*WORK INSTRUCTION:*
All records below are to be repeated precisely, with nothing added.

[Pixel coordinate grounding data]

▼▼▼

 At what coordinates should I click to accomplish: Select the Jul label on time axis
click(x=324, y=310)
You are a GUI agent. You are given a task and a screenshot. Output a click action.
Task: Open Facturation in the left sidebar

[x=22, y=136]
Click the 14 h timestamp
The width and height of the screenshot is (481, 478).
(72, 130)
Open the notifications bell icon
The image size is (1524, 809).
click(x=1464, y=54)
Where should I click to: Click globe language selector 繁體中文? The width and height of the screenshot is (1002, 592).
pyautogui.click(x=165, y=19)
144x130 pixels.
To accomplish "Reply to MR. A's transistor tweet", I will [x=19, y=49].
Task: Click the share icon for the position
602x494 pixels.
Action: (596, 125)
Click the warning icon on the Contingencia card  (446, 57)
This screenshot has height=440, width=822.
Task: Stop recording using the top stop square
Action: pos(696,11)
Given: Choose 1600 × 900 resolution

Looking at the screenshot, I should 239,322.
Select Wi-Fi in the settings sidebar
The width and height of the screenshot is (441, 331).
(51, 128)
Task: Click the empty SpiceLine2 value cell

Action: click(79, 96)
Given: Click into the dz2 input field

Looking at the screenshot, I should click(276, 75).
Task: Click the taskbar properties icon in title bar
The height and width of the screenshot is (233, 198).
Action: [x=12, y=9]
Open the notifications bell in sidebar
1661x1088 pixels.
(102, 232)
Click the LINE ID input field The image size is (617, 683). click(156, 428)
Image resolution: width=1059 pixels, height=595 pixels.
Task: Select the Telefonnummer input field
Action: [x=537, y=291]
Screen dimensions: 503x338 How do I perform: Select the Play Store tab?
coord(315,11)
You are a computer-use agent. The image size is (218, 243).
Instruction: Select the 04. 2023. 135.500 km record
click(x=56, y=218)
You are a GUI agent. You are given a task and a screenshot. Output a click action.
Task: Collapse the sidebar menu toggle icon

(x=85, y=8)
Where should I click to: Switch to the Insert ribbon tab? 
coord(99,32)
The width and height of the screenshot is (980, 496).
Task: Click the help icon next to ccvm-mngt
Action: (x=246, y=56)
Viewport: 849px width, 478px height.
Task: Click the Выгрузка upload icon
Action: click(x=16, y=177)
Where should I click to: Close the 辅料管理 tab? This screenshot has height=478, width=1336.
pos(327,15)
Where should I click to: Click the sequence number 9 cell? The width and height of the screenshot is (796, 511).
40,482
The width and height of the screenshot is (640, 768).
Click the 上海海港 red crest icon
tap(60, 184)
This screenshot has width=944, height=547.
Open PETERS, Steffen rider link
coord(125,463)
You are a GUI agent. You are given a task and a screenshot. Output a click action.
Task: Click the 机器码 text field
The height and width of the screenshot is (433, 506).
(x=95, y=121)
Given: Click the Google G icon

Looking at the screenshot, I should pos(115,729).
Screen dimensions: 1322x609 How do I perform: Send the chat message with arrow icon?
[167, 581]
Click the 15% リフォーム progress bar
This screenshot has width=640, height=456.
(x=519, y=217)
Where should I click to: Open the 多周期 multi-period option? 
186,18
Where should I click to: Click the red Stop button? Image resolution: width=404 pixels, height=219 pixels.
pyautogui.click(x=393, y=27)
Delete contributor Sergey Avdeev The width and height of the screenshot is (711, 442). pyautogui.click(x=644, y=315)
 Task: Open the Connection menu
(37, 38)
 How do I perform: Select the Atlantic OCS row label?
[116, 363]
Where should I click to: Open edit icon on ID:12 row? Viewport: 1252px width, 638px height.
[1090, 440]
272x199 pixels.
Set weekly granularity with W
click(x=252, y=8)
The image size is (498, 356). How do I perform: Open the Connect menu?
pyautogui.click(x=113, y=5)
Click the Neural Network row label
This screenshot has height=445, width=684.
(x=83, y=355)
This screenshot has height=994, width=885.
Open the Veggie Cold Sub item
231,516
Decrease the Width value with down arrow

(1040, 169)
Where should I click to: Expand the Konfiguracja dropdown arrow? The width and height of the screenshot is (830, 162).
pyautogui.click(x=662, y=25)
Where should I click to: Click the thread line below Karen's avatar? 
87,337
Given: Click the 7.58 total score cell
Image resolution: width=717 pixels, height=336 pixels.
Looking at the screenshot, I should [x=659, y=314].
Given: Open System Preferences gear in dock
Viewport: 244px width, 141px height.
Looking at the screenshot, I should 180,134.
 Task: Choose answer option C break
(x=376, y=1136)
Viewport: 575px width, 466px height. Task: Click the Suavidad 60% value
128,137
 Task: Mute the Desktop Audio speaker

▲▲▲

*RESPONSE BELOW:*
 At what coordinates should I click to accomplish: Select the Jul label on time axis
click(x=324, y=310)
You are a GUI agent. You are given a task and a screenshot. Output a click action.
Task: Open Facturation in the left sidebar

[x=22, y=136]
Click the 14 h timestamp
The width and height of the screenshot is (481, 478).
(72, 130)
Open the notifications bell icon
The image size is (1524, 809).
click(x=1464, y=54)
Where should I click to: Click globe language selector 繁體中文? The width and height of the screenshot is (1002, 592).
pyautogui.click(x=165, y=19)
144x130 pixels.
To accomplish "Reply to MR. A's transistor tweet", I will [x=19, y=49].
Task: Click the share icon for the position
602x494 pixels.
Action: (596, 125)
Click the warning icon on the Contingencia card  (446, 57)
This screenshot has height=440, width=822.
Task: Stop recording using the top stop square
Action: pos(696,11)
Given: Choose 1600 × 900 resolution

Looking at the screenshot, I should 239,322.
Select Wi-Fi in the settings sidebar
The width and height of the screenshot is (441, 331).
(51, 128)
Task: Click the empty SpiceLine2 value cell

Action: click(79, 96)
Given: Click into the dz2 input field

Looking at the screenshot, I should click(276, 75).
Task: Click the taskbar properties icon in title bar
The height and width of the screenshot is (233, 198).
Action: [x=12, y=9]
Open the notifications bell in sidebar
1661x1088 pixels.
(102, 232)
Click the LINE ID input field The image size is (617, 683). click(156, 428)
Image resolution: width=1059 pixels, height=595 pixels.
Task: Select the Telefonnummer input field
Action: [x=537, y=291]
Screen dimensions: 503x338 How do I perform: Select the Play Store tab?
coord(315,11)
You are a computer-use agent. The image size is (218, 243).
Instruction: Select the 04. 2023. 135.500 km record
click(x=56, y=218)
You are a GUI agent. You are given a task and a screenshot. Output a click action.
Task: Collapse the sidebar menu toggle icon

(x=85, y=8)
Where should I click to: Switch to the Insert ribbon tab? 
coord(99,32)
The width and height of the screenshot is (980, 496).
Task: Click the help icon next to ccvm-mngt
Action: (x=246, y=56)
Viewport: 849px width, 478px height.
Task: Click the Выгрузка upload icon
Action: click(x=16, y=177)
Where should I click to: Close the 辅料管理 tab? This screenshot has height=478, width=1336.
pos(327,15)
Where should I click to: Click the sequence number 9 cell? The width and height of the screenshot is (796, 511).
40,482
The width and height of the screenshot is (640, 768).
Click the 上海海港 red crest icon
tap(60, 184)
This screenshot has width=944, height=547.
Open PETERS, Steffen rider link
coord(125,463)
You are a GUI agent. You are given a task and a screenshot. Output a click action.
Task: Click the 机器码 text field
The height and width of the screenshot is (433, 506).
(x=95, y=121)
Given: Click the Google G icon

Looking at the screenshot, I should pos(115,729).
Screen dimensions: 1322x609 How do I perform: Send the chat message with arrow icon?
[167, 581]
Click the 15% リフォーム progress bar
This screenshot has width=640, height=456.
(x=519, y=217)
Where should I click to: Open the 多周期 multi-period option? 
186,18
Where should I click to: Click the red Stop button? Image resolution: width=404 pixels, height=219 pixels.
pyautogui.click(x=393, y=27)
Delete contributor Sergey Avdeev The width and height of the screenshot is (711, 442). pyautogui.click(x=644, y=315)
 Task: Open the Connection menu
(37, 38)
 How do I perform: Select the Atlantic OCS row label?
[116, 363]
Where should I click to: Open edit icon on ID:12 row? Viewport: 1252px width, 638px height.
[1090, 440]
272x199 pixels.
Set weekly granularity with W
click(x=252, y=8)
The image size is (498, 356). How do I perform: Open the Connect menu?
pyautogui.click(x=113, y=5)
Click the Neural Network row label
This screenshot has height=445, width=684.
(x=83, y=355)
This screenshot has height=994, width=885.
Open the Veggie Cold Sub item
231,516
Decrease the Width value with down arrow

(1040, 169)
Where should I click to: Expand the Konfiguracja dropdown arrow? The width and height of the screenshot is (830, 162).
pyautogui.click(x=662, y=25)
Where should I click to: Click the thread line below Karen's avatar? 
87,337
Given: Click the 7.58 total score cell
Image resolution: width=717 pixels, height=336 pixels.
Looking at the screenshot, I should [x=659, y=314].
Given: Open System Preferences gear in dock
Viewport: 244px width, 141px height.
Looking at the screenshot, I should 180,134.
 Task: Choose answer option C break
(x=376, y=1136)
Viewport: 575px width, 466px height. Task: Click the Suavidad 60% value
128,137
 Task: Mute the Desktop Audio speaker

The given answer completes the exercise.